**PROVIDED TEXT**

++++++++++++++++++++

The traditional hydrogen-rich stream carbon trapping technology mainly comprises a pressure swing adsorption method, a low-temperature separation method, a solvent absorption method and a membrane separation method (a metal palladium membrane diffusion method, a polymer membrane separation method, a porous inorganic membrane separation method and a MOF membrane separation method), but the methods have certain defects. For example, the pressure swing adsorption method is widely used for purifying processes after various crude hydrogen preparation such as methanol cracking and coke oven gas, and the like, and has large occupied area and high investment cost. The cryogenic separation process is suitable for the large-scale hydrogen purification industry where hydrogen content is low, and requires continuous cooling using a compressor, so that energy consumption is large and the difficulty of temperature control operation is large. The solvent absorption method has relatively mature process and high carbon dioxide removal rate, but the absorption solution is lossy and the equipment energy consumption is higher.
Disclosure of Invention
The invention aims to provide a supersonic carbon capture energy recovery device for industrial hydrogen production, which effectively solves the defects of the traditional hydrogen-rich stream carbon capture technology.
In order to solve the technical problems, the invention adopts the following technical scheme:
A supersonic carbon capture energy recovery device for industrial hydrogen production comprises a vertical gas-liquid cyclone separator and a Laval nozzle, wherein the vertical gas-liquid cyclone separator is provided with a cylinder body, an inlet pipe, a rotary gas-liquid separation assembly positioned in the cylinder body, a gas phase outlet pipe positioned at the upper part of the cylinder body and a liquid phase outlet pipe positioned at the bottom of the cylinder body.
The outlet of the inlet pipe is communicated with the inlet of the rotary gas-liquid separation assembly, and the inlet of the gas-phase outlet pipe is communicated with the gas outlet of the rotary gas-liquid separation assembly.
The outlet of the Laval nozzle is connected with the inlet of the inlet pipe, and the outlet of the inlet pipe is provided with an impeller for energy recovery.
And a refrigerating coil is arranged below the rotary gas-liquid separation assembly, and is connected into a refrigerating circulation system.
Further, an impeller shaft is arranged on the impeller, penetrates through the cylinder body, and a generator is connected to the end portion of the impeller shaft.
Further, the refrigeration cycle system is a propane refrigeration cycle system and comprises a compressor, a heat exchanger and an expansion valve which are sequentially connected, an air outlet pipe of the expansion valve is connected with an air inlet of a refrigeration coil, and an air outlet of the refrigeration coil is connected with an air return pipe of the compressor.

++++++++++++++++++++

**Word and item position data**

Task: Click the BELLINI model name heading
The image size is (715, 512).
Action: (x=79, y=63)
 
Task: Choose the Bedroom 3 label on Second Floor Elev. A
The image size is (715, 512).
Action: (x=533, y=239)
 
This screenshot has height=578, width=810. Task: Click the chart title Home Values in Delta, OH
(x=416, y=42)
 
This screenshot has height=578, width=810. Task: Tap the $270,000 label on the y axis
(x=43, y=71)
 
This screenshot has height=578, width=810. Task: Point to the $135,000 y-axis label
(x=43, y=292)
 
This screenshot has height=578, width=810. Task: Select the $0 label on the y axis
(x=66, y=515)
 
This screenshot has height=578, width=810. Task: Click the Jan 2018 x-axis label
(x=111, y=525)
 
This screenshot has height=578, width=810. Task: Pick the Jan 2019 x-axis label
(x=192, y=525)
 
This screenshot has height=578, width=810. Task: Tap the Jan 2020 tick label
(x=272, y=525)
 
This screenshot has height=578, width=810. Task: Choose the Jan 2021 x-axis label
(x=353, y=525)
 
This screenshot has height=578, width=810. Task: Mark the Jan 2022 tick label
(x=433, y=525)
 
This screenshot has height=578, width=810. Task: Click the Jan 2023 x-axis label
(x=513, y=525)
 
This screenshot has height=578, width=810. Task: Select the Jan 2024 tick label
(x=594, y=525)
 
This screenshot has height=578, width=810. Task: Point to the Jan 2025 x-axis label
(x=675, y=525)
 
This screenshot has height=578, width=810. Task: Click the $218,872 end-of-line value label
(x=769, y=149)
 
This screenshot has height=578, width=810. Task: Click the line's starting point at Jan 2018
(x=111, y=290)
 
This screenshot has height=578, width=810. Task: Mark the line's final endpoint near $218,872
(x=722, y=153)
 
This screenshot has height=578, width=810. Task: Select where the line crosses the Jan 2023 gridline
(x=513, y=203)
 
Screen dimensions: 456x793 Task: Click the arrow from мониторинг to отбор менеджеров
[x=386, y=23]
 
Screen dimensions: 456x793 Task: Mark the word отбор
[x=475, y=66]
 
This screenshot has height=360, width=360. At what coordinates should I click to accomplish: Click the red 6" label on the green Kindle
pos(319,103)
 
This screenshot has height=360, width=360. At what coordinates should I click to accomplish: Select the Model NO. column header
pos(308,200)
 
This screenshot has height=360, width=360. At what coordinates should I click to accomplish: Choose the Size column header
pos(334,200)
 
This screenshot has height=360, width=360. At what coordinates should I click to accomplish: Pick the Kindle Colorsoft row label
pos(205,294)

++++++++++++++++++++

**PROBLEM SET**
(a) List every part that the carbon capture device text says the vertical gas-liquid cyclone separator is provided with.
(b) Extend the text on the carbon capture device, starting right after its last sentence.

**RESULTS FOR EACH TASK**
(a)
- Cylinder body
- Inlet pipe
- Rotary gas-liquid separation assembly, positioned in the cylinder body
- Gas phase outlet pipe, at the upper part of the cylinder body
- Liquid phase outlet pipe, at the bottom of the cylinder body

(b)
Further, the rotary gas-liquid separation assembly comprises a vertical cylindrical inner cylinder and a spiral plate positioned in an annular space between the outer side wall of the inner cylinder and the inner side wall of the cylinder, one side of the spiral plate is connected with the outer side wall of the inner cylinder, and the top of the inner cylinder extends to the periphery to be connected with the inner side wall of the cylinder.
Further, the left and right parts of the top of the inner cylinder are provided with a height difference, wherein an arc surface is formed between the higher part and the lower part, two side edges of the arc surface respectively extend outwards and vertically to be connected with the inner side wall of the cylinder, and the arc surface is opposite to the outlet of the inlet pipe; the lower part is the spiral starting point of the spiral plate, and the top end of the lower part is positioned below the inlet of the gas phase outlet pipe.
Further, the generator is connected with the refrigeration cycle system to provide electric energy for the refrigeration cycle system.
Further, the liquid phase outlet pipe is connected with a collecting bottle for collecting condensed carbon dioxide.
The invention further aims to provide a supersonic energy recovery carbon trapping system for industrial hydrogen production, which effectively solves the defects of the traditional hydrogen-rich stream carbon trapping technology.
A supersonic energy recovery carbon capture system for industrial hydrogen production comprising a supersonic carbon capture energy recovery device for industrial hydrogen production and a secondary carbon capture system as described in the above embodiments, the gas phase outlet pipe being connected to an inlet of the secondary carbon capture system.
Further, the secondary carbon capture system is an alcohol amine solvent absorption carbon capture system.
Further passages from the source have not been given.